TrendEngine

TrendEngine - ein anlageübergreifender Trend-Allokator für MetaTrader 5

Eine systematische, mittelfristige Trendfolgestrategie auf globale Aktienindizes und Metalle. Kein Raster, keine Martingale, keine Durchschnittsbildung in Verlierern. Das Risiko ist mathematisch begrenzt - durch die Positionsgröße und eine harte Hebelobergrenze.

Für wen diese Strategie geeignet ist

Zielpublikum. Anleger und Trader, die einen systematischen, risikokontrollierten "set it and leave it"-Ansatz anstelle von diskretionärem Screen-Trading wünschen. Vor allem diejenigen, die genug von Grid- und Martingale-EAs haben, die eine schöne Aktienkurve zeichnen, bis es zu einem einzigen katastrophalen Ausbruch kommt. Es funktioniert als eigenständiges Tool und als diversifizierende Hülle neben anderen Strategien in einem Portfolio.

Was es Ihnen bietet. Ein Engagement in die gut dokumentierte Trendprämie (Zeitreihen-Momentum, "Managed Futures") über einen Korb von ~10 Vermögenswerten - 8 globale Aktienindizes plus Gold und Silber - mit automatischer monatlicher Neugewichtung und eingebauter Risikokontrolle. Sie brauchen den Markt nicht zu beobachten: Einmal im Monat berechnet der EA neu, was Sie in welchem Umfang halten sollten.
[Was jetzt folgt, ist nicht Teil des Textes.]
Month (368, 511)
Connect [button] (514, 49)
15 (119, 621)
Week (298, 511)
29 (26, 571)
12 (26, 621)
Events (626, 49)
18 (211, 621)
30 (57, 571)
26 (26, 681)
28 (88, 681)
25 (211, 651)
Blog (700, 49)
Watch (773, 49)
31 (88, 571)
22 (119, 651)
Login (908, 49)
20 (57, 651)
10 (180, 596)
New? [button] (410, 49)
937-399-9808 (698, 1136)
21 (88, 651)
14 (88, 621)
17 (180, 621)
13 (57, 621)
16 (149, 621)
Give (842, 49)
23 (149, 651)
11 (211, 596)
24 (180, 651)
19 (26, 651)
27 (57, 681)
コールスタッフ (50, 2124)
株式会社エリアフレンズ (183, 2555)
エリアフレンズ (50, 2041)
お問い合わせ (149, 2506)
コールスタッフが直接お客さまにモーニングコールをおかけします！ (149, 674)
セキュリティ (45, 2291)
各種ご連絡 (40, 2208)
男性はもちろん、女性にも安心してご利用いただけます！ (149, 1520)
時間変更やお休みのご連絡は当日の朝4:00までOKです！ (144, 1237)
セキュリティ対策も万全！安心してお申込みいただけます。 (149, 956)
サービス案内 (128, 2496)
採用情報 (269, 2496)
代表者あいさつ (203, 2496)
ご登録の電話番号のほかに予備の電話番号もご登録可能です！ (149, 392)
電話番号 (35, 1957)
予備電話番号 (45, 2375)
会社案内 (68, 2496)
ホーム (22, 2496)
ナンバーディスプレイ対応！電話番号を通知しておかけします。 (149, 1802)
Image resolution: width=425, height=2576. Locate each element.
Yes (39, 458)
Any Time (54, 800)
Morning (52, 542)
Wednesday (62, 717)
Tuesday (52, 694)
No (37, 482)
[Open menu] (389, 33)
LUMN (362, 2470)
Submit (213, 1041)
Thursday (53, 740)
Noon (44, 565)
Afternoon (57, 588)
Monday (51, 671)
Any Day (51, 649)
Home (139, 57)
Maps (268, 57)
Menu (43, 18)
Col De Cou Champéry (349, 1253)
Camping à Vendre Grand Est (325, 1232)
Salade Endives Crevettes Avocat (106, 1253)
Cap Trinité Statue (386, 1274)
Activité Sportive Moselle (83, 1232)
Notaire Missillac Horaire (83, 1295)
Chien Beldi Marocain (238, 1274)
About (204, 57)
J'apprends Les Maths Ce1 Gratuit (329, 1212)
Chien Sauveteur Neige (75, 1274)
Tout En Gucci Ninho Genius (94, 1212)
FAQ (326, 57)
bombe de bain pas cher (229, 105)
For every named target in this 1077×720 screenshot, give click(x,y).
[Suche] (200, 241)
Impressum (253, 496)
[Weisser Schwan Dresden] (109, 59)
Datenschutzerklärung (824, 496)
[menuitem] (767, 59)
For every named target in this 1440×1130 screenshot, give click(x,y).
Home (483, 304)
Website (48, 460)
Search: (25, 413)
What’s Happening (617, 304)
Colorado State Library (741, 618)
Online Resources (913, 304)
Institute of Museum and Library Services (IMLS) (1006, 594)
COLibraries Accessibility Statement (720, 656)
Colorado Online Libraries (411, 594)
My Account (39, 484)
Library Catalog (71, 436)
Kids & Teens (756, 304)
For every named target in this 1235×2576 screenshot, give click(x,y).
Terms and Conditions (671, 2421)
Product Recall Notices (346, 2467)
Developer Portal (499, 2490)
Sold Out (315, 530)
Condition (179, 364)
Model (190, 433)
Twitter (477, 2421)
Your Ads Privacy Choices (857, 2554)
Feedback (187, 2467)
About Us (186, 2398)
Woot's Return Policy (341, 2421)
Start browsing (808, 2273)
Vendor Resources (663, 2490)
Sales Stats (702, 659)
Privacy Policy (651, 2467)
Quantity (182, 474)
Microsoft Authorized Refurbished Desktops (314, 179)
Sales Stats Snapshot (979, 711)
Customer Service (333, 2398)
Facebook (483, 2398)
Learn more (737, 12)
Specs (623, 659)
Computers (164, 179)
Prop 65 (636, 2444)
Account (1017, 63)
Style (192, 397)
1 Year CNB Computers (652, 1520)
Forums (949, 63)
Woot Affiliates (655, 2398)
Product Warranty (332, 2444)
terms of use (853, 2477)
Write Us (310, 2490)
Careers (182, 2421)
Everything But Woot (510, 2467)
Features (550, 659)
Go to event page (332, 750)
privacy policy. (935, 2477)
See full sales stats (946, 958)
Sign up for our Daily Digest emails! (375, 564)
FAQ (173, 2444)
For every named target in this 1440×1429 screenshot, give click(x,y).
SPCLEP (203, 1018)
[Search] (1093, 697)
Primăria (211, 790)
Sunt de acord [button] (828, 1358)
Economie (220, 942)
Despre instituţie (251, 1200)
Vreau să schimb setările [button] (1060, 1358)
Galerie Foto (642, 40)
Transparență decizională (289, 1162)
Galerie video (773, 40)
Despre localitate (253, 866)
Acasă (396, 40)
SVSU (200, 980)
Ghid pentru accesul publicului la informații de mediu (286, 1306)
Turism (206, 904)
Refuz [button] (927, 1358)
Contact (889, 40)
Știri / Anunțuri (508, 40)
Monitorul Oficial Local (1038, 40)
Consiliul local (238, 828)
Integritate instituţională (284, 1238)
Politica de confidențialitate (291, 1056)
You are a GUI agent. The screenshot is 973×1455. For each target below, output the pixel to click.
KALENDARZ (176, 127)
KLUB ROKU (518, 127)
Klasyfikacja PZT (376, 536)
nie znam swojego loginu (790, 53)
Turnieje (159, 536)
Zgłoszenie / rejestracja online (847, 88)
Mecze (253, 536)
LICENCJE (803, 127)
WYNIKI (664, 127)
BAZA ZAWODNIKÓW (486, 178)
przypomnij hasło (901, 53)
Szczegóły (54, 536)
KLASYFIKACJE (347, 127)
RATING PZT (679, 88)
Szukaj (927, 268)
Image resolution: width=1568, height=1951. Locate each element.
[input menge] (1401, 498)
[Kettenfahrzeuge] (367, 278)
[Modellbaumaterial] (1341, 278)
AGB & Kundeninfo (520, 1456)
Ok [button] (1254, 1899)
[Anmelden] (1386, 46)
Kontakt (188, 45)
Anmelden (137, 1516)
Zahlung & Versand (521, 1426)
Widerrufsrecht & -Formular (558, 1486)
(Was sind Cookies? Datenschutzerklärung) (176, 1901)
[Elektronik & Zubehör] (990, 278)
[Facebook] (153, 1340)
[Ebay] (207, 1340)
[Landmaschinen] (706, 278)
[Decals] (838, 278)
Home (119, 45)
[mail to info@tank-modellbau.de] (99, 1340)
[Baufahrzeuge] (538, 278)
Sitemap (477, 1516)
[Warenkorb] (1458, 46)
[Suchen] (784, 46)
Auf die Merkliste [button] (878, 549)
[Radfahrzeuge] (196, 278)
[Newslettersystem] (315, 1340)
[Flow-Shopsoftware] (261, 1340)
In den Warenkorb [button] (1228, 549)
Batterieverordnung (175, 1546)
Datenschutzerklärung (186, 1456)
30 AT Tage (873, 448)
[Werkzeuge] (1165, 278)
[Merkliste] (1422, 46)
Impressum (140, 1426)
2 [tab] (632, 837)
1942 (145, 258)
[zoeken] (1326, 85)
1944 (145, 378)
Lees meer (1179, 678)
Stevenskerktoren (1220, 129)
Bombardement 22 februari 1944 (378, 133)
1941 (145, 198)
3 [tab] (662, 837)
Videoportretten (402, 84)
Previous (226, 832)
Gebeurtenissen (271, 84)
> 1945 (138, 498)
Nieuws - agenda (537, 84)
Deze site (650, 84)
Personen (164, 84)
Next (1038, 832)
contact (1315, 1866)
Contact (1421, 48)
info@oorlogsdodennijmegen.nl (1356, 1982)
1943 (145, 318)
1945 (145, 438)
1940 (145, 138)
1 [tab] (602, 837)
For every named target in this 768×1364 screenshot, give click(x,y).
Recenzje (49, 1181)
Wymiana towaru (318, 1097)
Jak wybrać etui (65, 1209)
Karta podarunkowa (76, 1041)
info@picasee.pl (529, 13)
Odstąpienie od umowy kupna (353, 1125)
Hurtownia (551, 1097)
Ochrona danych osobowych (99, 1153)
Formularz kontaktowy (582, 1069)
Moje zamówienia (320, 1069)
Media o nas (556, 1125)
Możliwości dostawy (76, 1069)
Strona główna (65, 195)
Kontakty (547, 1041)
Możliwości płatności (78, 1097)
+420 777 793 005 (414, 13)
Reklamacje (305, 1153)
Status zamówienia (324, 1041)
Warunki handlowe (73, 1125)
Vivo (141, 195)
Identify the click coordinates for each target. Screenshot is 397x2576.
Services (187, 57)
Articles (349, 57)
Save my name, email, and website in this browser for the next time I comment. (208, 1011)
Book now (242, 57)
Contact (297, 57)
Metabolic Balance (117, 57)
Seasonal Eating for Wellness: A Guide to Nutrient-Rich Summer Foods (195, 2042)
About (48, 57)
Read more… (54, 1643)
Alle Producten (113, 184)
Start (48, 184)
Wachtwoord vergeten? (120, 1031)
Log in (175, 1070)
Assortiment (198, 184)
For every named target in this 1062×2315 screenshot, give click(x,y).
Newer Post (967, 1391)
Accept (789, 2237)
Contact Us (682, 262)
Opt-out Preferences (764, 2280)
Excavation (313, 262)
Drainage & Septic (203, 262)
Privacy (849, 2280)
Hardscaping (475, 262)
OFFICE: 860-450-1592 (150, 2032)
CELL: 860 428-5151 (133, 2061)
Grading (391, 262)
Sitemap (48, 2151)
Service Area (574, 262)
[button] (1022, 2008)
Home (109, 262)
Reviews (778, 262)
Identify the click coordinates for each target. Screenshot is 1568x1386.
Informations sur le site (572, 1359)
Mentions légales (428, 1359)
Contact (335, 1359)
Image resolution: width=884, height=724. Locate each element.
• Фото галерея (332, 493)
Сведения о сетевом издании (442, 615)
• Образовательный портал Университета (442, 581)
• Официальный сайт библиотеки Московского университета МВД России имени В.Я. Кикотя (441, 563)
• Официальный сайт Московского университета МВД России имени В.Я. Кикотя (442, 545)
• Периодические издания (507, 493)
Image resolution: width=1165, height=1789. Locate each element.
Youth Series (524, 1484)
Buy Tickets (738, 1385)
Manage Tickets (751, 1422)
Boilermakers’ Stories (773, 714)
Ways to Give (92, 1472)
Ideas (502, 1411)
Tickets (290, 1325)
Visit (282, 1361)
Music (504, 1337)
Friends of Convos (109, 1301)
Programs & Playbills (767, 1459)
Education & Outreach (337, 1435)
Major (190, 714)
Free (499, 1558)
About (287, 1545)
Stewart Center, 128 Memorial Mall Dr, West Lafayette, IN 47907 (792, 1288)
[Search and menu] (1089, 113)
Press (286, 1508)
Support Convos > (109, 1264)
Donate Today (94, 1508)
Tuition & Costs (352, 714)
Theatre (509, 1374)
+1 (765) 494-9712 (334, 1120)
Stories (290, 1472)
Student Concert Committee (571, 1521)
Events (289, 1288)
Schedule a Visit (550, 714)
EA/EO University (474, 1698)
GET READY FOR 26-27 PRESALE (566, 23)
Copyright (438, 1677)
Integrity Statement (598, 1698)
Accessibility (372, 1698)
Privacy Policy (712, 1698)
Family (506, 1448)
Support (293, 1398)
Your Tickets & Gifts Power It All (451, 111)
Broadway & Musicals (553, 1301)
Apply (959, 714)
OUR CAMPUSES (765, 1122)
Welche Art von Rendite (Backtest 2010-2026, KEINE Garantie). Die Rendite wird durch einen einzigen Risikoparameter (Zielvolatilität) bestimmt, und Rendite und Drawdown skalieren zusammen - es gibt kein kostenloses Mittagessen:

Profil (Zielvolatilität/Bruttokapital) Jährliche Rendite Maximaler Drawdown Sharpe
Konservativ (10% / 1,0×) ~8-10% ~16% ~0.85
Ausgewogen (15% / 1,5×) ~11-13% ~24-27% ~0.85
Aggressiv (20% / 2,0×) ~14-17% ~30-32% ~0.85

Dies sind Durchschnittswerte. Die Trendrenditen sind unregelmäßig: Es gibt starke Jahre und flache/verlustreiche Abschnitte. Es handelt sich nicht um ein gleichmäßiges 1 % pro Monat - einige Monate liegen im Minus, andere sind stark im Plus. Die Strategie hat sich bei Out-of-Sample-Tests (Forward-Tests) bewährt, allerdings in einem günstigen Trendfenster. Langfristig ist ein Sharpe von ~0,7-0,9 zu erwarten.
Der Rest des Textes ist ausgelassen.